Due diligence: Prior to making an investment TDR will seek to undertake a due diligence process designed, inter alia, at identifying material ESG-related risks and opportunities associated with a potential investment opportunity and include these in the plan for due diligence. Risks and opportunities that are identified will generally be discussed with advisors and management and, where appropriate, TDR will engage external ESG specialists to investigate specific areas of risk or opportunities related to a potential portfolio company. Significant ESG risks identified during due diligence are normally raised and discussed with TDR’s investment committee prior to an investment decision being made.
Prior to Closing: An ESG report summarising the material ESG factors affecting the target business (including any which may need immediate attention) is normally prepared by the relevant TDR team, and presented to TDR’s Investment Committee, who will consider the report as part of the transaction review prior to an Investment Committee decision being made.
During our ownership period: During our ownership period TDR deal teams will work with the management teams to agree ESG priorities, how performance on material ESG factors will be measured and tracked on an ongoing basis. Based on an agreed approach, periodic ESG reports at the level of each portfolio company are prepared and reviewed by TDR’s Responsible Investment Committee with feedback provided to TDR partners and the deal team regarding any concerns or further opportunities.
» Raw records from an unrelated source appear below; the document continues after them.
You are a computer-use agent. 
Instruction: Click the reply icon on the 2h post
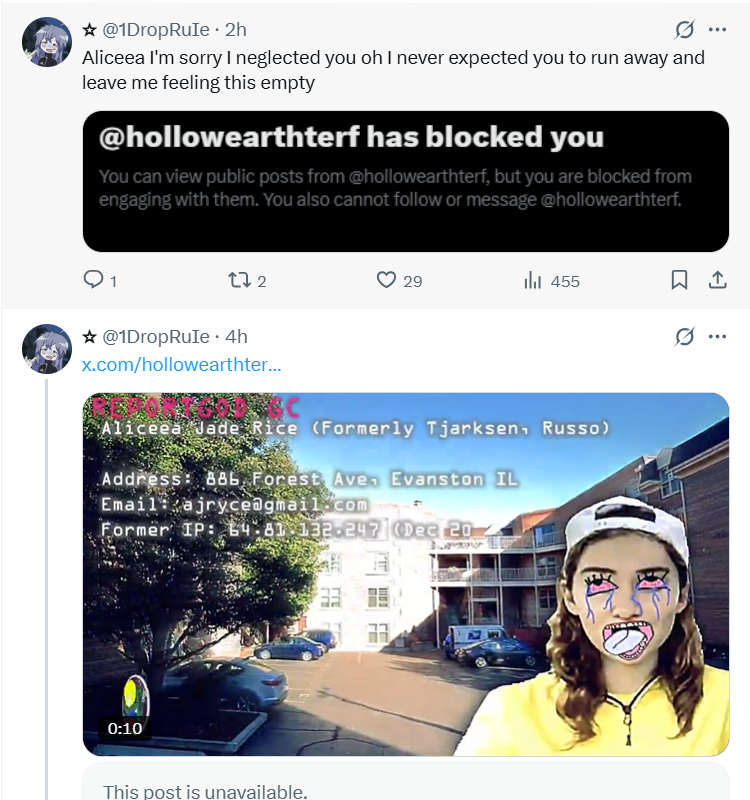coord(93,280)
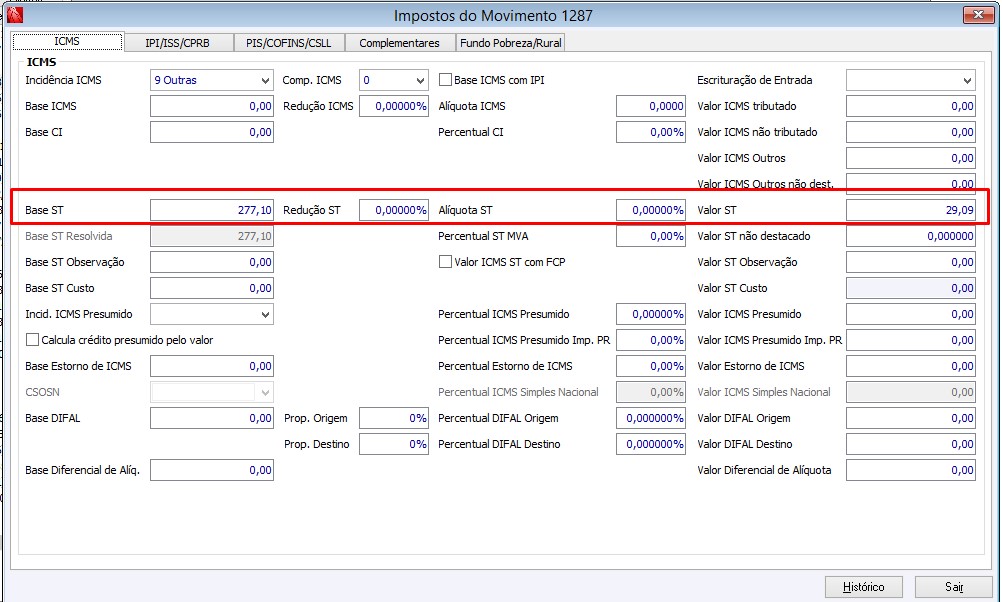Go to Fundo Pobreza/Rural tab
The height and width of the screenshot is (602, 1002).
pyautogui.click(x=511, y=43)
In addition, portfolio companies are expected to report on certain key performance indicators (KPIs) on an annual basis, with some on a quarterly basis where information is readily identified.
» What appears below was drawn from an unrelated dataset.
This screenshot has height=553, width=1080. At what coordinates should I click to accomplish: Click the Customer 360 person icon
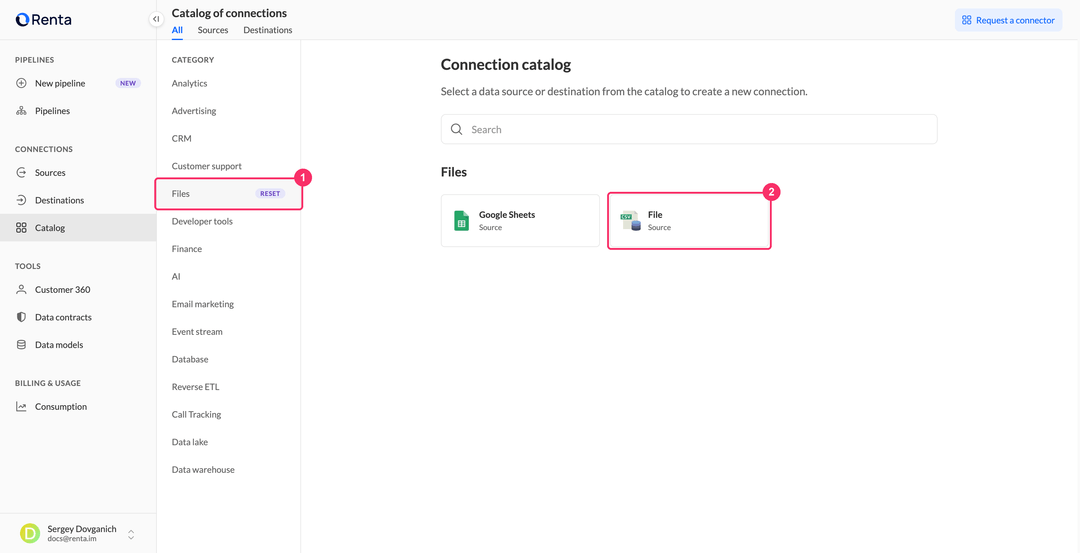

Exit: TDR’s ESG monitoring and processes put in place during ownership are designed to assist the portfolio companies in their own separate development of sustainability practices in respect of each of its investments. As part of the preparation for an exit, TDR will normally prepare a summary of the status of material ESG factors for inclusion in vendor due diligence. After exit, TDR will usually seek to identity the value delivered by the ESG initiatives which took place during the period of its ownership.
The identification and assessments of specific risks, including ESG risks, take place on an investment-by-investment basis in accordance with the above process. As a result of following this process, TDR seeks to ensure that identified ESG risks are managed in an effective responsible manner, although there can be no guarantee that the process will successfully identify and mitigate all material risks.
TDR’s Remuneration Policies in Relation to the Integration of Sustainability Risks (Article 5(1))
TDR has adopted a Remuneration Policy that reflects the applicable requirements of the FCA’s Senior Management Arrangements, Systems and Controls Sourcebook. As required by the FCA’s requirements, we believe our Remuneration Policy is consistent with and promotes sound and effective risk management, which we consider to include the management of sustainability risks in our investments. Staff performance is assessed based on a range of financial and non-financial criteria, including adherence to our due diligence procedures that are designed to identify and mitigate the risks inherent in each of our investments, including (as noted above) sustainability and other ESG-related risks identified and managed pursuant to our ESG Policy.
This statement is made in accordance with SFDR and constitutes TDR Capital LLP’s required ESG disclosures as at 6 September 2022. It has been approved by the Management Committee of TDR Capital LLP.